Am Anfang des Videoeinstiegs wird man ALICE Detektor vorstellen. ALICE (A Large Ion Collider Experiment) ist ein Vielzweckdetektor, optimiert für Kollisionen von Schwerionen, zum Beispiel Blei, bei denen extreme Energiedichten eintreten. Der Alice-Detektor untersucht jenen Urzustand, in dem sich die Materie kurz nach dem Urknall befand und der Quark-Gluon-Plasma genannt wird. Um diesen Zustand zu erzeugen, lassen die Wissenschaftler Schwerionen kollidieren.

Weiteres wird man LHCb (Large Hadron Collider beauty experiment) kennelernen. LHCb soll Messungen zur CP-Verletzung bei BMesonen vornehmen, seltene Zerfälle von Hadronen, die das schwere Bottom-Quark enthalten. Er soll unter anderem Antworten auf die Frage liefern, warum es am Anfang des Universums eine Asymmetrie zwischen Materie und Antimaterie gab. Bei einem Gleichgewicht hätten sich beide annihilieren müssen. Diesem Ungleichgewicht, der einen Rest von Materie produzierte, verdanken wir die Entstehung der Welt und unserer menschlichen Existenz.

Am Ende wird man auch CMS vorstellen. CMS ist jener Detektor, in dem das HIGGS-Teilchen entdeckt wurde. CMS (Compact Muon Solenoid) untersucht Proton-Proton-Kollisionen; Besonderheit ist ein Kalorimeter aus Bleiwolframat-Kristallen für hochenergetische Photonen, zusätzlich Halbleiterspurdetektoren und Myon-Nachweissystem.

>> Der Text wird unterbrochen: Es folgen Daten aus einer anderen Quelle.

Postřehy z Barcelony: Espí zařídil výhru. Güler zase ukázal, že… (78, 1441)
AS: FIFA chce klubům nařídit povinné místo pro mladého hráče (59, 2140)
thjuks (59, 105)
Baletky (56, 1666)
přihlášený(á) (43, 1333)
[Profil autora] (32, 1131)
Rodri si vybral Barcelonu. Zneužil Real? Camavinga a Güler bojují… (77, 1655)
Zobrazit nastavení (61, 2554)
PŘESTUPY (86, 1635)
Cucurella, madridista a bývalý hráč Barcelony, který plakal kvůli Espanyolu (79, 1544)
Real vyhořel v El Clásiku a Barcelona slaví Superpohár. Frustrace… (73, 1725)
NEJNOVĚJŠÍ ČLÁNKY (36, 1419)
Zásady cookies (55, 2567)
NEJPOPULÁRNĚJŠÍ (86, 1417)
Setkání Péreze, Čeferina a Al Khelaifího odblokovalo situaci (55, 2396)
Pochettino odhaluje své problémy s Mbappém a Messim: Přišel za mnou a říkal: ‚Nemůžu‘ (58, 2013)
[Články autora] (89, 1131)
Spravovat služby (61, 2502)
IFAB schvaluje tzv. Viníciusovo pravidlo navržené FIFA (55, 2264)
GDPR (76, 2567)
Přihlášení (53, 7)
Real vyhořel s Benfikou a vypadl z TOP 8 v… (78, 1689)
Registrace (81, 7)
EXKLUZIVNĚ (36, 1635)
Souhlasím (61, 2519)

Für den Betrieb des CMS sorgen mehr als hundert in einem dreistufigen Modell angeordnete Rechenzentren – schließlich verursacht der Detektor jedes Jahr ein Datenaufkommen von rund 10 Petabyte (PB), bestehend aus echten, simulierten und Metadaten. Sie erfahren auch Details zur Data Center.

Programm:

19:00 – ALICE. The experiment which tries to recreate conditions that existed in the Universe just after the Big Bang: the Quark-Gluon Plasma.

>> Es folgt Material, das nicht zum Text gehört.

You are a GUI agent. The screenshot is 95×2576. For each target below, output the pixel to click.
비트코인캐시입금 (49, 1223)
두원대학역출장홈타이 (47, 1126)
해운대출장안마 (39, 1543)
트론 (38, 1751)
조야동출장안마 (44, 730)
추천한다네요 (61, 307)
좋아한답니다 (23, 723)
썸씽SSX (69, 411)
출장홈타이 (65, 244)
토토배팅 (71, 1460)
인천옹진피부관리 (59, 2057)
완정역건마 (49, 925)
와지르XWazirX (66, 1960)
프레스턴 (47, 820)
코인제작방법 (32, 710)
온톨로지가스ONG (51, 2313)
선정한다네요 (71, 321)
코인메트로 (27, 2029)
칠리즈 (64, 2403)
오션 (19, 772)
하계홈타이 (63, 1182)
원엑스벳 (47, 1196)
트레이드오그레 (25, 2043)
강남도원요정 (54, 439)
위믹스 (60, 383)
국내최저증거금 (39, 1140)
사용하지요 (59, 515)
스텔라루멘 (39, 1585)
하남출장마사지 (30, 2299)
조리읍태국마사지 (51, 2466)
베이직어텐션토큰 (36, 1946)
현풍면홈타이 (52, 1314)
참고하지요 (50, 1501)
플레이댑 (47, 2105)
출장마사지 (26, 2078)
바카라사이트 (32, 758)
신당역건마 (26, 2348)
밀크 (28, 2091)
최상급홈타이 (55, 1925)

20:00 – CERN Control Centre. The room from which all CERN Accelerators are driven.(FULL)

21:00 – LHCb. This experiment looks for an explanation of the imbalance of matter and antimatter in our Universe.

22:00 – CMS. Experiment which, together with ATLAS, co-discovered the Higgs Boson.